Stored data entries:
/---
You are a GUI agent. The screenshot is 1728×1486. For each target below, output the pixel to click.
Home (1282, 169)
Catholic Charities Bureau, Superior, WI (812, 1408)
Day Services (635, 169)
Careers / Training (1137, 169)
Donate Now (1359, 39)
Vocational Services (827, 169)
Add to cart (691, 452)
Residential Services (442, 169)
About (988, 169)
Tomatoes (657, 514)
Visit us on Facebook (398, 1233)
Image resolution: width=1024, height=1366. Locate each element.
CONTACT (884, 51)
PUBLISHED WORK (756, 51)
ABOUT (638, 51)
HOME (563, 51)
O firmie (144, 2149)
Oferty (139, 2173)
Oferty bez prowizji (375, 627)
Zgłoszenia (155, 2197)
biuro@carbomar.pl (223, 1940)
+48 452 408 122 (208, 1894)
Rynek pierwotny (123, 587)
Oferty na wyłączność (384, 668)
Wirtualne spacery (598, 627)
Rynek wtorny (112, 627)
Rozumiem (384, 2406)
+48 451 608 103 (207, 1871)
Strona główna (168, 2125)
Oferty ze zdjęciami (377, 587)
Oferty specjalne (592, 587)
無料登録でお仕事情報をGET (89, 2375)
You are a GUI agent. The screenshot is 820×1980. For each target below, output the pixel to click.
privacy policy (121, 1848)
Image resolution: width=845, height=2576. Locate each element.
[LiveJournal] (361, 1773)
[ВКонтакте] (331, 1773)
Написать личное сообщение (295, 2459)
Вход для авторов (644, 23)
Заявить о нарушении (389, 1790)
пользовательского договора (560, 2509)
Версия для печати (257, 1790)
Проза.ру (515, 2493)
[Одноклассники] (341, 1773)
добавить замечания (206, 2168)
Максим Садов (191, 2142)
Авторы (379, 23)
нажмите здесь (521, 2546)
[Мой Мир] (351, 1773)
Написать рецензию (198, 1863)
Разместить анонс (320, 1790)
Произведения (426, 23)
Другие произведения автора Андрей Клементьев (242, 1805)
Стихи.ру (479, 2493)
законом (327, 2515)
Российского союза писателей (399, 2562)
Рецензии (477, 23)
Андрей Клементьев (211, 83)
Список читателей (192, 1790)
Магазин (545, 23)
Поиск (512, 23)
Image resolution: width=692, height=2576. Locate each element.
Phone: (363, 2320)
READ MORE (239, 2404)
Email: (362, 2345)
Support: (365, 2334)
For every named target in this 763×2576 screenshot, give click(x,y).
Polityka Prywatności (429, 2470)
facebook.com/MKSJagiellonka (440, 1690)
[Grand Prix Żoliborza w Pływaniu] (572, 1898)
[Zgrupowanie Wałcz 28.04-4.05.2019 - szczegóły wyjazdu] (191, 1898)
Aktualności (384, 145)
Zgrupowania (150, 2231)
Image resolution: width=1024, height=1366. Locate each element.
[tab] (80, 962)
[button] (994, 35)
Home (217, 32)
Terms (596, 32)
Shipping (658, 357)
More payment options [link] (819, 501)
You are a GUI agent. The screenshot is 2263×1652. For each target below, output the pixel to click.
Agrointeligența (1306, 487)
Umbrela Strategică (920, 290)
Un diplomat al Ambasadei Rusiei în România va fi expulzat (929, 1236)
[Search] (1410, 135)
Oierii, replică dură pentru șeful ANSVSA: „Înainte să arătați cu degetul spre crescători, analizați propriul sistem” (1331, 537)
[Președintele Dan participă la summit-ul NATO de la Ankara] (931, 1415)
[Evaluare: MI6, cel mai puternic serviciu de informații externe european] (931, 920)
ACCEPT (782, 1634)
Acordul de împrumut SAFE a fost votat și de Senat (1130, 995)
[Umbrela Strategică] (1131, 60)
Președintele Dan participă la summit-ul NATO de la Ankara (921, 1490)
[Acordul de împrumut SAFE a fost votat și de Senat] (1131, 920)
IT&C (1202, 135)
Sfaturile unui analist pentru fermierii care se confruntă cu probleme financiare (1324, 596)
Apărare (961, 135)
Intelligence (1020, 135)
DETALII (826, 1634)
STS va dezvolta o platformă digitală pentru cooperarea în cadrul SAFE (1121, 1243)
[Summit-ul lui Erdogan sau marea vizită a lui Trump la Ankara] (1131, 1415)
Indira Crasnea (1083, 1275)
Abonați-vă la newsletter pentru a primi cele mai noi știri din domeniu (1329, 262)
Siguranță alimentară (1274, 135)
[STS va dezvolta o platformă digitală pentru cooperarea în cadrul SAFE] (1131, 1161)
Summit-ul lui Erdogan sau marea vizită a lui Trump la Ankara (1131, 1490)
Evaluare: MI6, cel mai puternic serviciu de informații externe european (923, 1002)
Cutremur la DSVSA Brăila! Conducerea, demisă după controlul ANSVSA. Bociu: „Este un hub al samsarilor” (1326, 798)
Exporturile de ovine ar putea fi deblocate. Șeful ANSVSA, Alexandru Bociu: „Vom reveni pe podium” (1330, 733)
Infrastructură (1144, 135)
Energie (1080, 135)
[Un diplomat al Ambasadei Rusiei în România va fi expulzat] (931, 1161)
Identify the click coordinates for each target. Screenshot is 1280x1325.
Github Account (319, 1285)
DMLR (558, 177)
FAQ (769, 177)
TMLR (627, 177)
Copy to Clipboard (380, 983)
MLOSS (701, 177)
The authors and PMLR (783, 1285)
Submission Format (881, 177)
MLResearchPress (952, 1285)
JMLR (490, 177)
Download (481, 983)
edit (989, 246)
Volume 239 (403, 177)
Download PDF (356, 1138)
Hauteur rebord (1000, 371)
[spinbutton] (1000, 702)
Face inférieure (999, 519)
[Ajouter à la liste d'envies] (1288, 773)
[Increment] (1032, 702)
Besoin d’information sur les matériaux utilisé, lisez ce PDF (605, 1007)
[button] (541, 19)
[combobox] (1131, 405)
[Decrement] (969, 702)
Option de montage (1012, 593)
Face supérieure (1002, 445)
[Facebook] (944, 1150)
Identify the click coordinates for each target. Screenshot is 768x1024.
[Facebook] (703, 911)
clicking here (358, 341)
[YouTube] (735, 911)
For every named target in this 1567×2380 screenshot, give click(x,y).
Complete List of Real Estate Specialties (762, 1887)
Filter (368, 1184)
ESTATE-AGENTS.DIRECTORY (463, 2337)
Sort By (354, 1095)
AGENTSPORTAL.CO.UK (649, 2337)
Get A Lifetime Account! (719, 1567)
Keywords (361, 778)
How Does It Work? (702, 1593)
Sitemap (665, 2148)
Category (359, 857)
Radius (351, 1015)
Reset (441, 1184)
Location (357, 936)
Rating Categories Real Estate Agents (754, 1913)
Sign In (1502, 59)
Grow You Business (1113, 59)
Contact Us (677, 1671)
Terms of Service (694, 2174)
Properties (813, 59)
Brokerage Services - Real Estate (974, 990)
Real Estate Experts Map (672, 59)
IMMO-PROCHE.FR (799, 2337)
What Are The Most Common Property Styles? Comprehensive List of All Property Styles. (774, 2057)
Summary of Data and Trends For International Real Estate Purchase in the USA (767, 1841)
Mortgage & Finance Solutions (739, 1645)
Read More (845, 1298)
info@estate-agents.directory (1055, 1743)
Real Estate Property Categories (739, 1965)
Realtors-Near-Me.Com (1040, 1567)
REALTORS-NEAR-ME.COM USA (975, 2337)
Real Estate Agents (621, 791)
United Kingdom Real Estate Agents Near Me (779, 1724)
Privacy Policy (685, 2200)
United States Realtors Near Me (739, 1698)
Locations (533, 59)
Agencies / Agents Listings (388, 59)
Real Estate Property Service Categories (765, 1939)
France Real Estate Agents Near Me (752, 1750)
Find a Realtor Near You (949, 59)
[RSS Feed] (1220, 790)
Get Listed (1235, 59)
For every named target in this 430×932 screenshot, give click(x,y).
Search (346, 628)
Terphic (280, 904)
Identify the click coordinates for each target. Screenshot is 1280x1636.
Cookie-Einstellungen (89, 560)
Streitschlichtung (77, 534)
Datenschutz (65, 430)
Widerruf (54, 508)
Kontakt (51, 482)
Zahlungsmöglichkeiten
\---
_Your task:_ For this exercise, output exactly the lines above from the line with "Polityka Prywatności (429, 2470)" to the line with "[Președintele Dan participă", counting both, and leave out the rest.

_Written solution:_
Polityka Prywatności (429, 2470)
facebook.com/MKSJagiellonka (440, 1690)
[Grand Prix Żoliborza w Pływaniu] (572, 1898)
[Zgrupowanie Wałcz 28.04-4.05.2019 - szczegóły wyjazdu] (191, 1898)
Aktualności (384, 145)
Zgrupowania (150, 2231)
Image resolution: width=1024, height=1366. Locate each element.
[tab] (80, 962)
[button] (994, 35)
Home (217, 32)
Terms (596, 32)
Shipping (658, 357)
More payment options [link] (819, 501)
You are a GUI agent. The screenshot is 2263×1652. For each target below, output the pixel to click.
Agrointeligența (1306, 487)
Umbrela Strategică (920, 290)
Un diplomat al Ambasadei Rusiei în România va fi expulzat (929, 1236)
[Search] (1410, 135)
Oierii, replică dură pentru șeful ANSVSA: „Înainte să arătați cu degetul spre crescători, analizați propriul sistem” (1331, 537)
[Președintele Dan participă la summit-ul NATO de la Ankara] (931, 1415)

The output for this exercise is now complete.